Dry for rain, dry for new albums – these are the best ones we salvaged from August 2018

What we've been vibin' this month

It’s that point in the year where someone walks into the room where the recorded music industry has been napping for the past two months and shouts in a loud voice “summer’s over sucker, time to get back to work!”

If June and July were quiet, then, by in large, August was almost silent. It’s taken until the final week for things to really crank into any kind of action. But now they have. However, if you’re looking for some new music to accompany the slow and mildly deflating feeling that autumn is lurking just around the corner, look no further than these…

Artist: Gabe Gurnsey
Title: Physical
Label: Phantasy
What is it? Factory Floor co-founder departs the club to write music about clubbing.
L&Q says: “Less cold and hostile but just as capable of creating unease with every twisted synth and detached vocal, tracks like ‘Temazzy’ take that Factory Floor relentlessness and contort it into something dark and delicious.”
Read Reef Younis’ full review

Artist: Kathryn Joseph
Title: From When I Wake The Want Is
Label: Rock Action
What is it?
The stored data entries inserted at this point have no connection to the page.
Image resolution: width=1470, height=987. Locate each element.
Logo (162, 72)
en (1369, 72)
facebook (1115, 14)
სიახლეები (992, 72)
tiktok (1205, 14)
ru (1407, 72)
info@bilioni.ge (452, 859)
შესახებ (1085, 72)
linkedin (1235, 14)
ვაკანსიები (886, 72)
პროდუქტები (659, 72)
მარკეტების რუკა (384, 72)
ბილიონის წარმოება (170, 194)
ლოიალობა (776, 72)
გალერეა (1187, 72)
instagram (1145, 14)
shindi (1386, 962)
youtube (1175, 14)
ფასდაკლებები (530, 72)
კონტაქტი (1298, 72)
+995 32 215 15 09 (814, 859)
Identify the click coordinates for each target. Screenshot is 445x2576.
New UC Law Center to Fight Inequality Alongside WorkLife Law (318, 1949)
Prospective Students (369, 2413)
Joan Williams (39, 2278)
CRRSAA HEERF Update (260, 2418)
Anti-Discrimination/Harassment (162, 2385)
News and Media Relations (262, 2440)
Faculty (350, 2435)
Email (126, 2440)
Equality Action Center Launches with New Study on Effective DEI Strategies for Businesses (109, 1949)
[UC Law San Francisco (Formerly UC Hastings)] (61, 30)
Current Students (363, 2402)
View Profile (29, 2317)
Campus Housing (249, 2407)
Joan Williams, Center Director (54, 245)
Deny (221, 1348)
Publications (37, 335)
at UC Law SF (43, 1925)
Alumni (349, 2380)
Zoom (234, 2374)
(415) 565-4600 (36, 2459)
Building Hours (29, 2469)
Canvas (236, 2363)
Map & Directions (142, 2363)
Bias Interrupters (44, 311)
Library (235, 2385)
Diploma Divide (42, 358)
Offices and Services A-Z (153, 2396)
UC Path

Songs of heartbreak and healing from the maker of 2015’s Scottish Album of the Year winner.
L&Q says: “Joseph has climbed out of her personal abyss, though the spectre of her pain lingers. The album lays all her wounds bare as she faces down, and eventually casts off, her own despair. Her heart has mended, but the scars are permanent.”
Read Alexander Small’s full review

Artist: Mitski
Title: Be The Cowboy
Label: Dead Oceans
What is it? Weary of an overly analytical media gaze, the indie songwriter returns with a persona-driven album.
L&Q says: “Stating upfront that she’s writing in character erects a barrier to intrusive personal questions and, as with any playwright or novelist, it places the onus on whether the role is played with conviction. In this respect Mitski is faultless, to the extent that it’s hard to ascertain where she ends and the persona begins.”
Read Susan Darlington’s full review

Artist: Blood Orange
Title: Negro Swan
Label: Domino
What is it? Dev Hynes adds another instalment to his great body of work on black culture and sexuality.
L&Q says: “In normal protest, you’re allowed a core belief but not the ability to expand upon it. But ‘Negro Swan’ takes a look at “Black Lives Matter” and carefully starts to add the “because”.”
Read Tristan Gatward’s full review

Artist: Tirzah
Title: Devotion
Label: Domino
What is it? Follower’s of the London songwriter know the wait has been long – but this Mica Levi-assisted debut has been worth the wait.
L&Q says: “A bold statement of intent from a young artist who already sounds as if she’s carved out her own niche.”
Read Joe Goggins’ full review

Artist: IDLES
Title: Joy As An Act Of Resistance
Label: Partisan
What is it? ‘Brutalism’ was the Bristol punk band’s breakthrough – ‘Joy’ is no less bludgeoning, but this time it’s less with frenzied riffs and more with honesty and relatable strife.
L&Q says: “It’s a punch-up and it’s a bear hug. It’s a less chic release than ‘Brutalism’, but the curse-of-the-second-album is not even a consideration.”
Read Tristan Gatward’s full review

Artist: Szun Waves
Title: New Hymn To Freedom
Label: LEAF
What is it? Underground experimentalists unite for LP2 – Luke Abbott (Earlham Mystic), Portico Quartet’s Jack Wyllie and PVT’s Laurence Pike provide the heady jams.
L&Q says: “Playfully connecting the dots between jazz, classical and electronic Szun Waves tastefully conjure the out-of-body spiritualism explored by legends Alice Coltrane and Sun Ra through the mingling of these genres.”
Read Stephen Butchard’s full review

Artist: School Damage
Title: A to X
Label: Chapter Music
What is it? Second album from the Melbourne DIY band who have more in common with the sounds of New Zealand 1988 or, well, most of UK post-punk.
L&Q says: “‘A to X’ is – appropriately given its title – a glossary lesson in how to pick apart post-punk’s past in a modern context and make it sound refreshingly new.”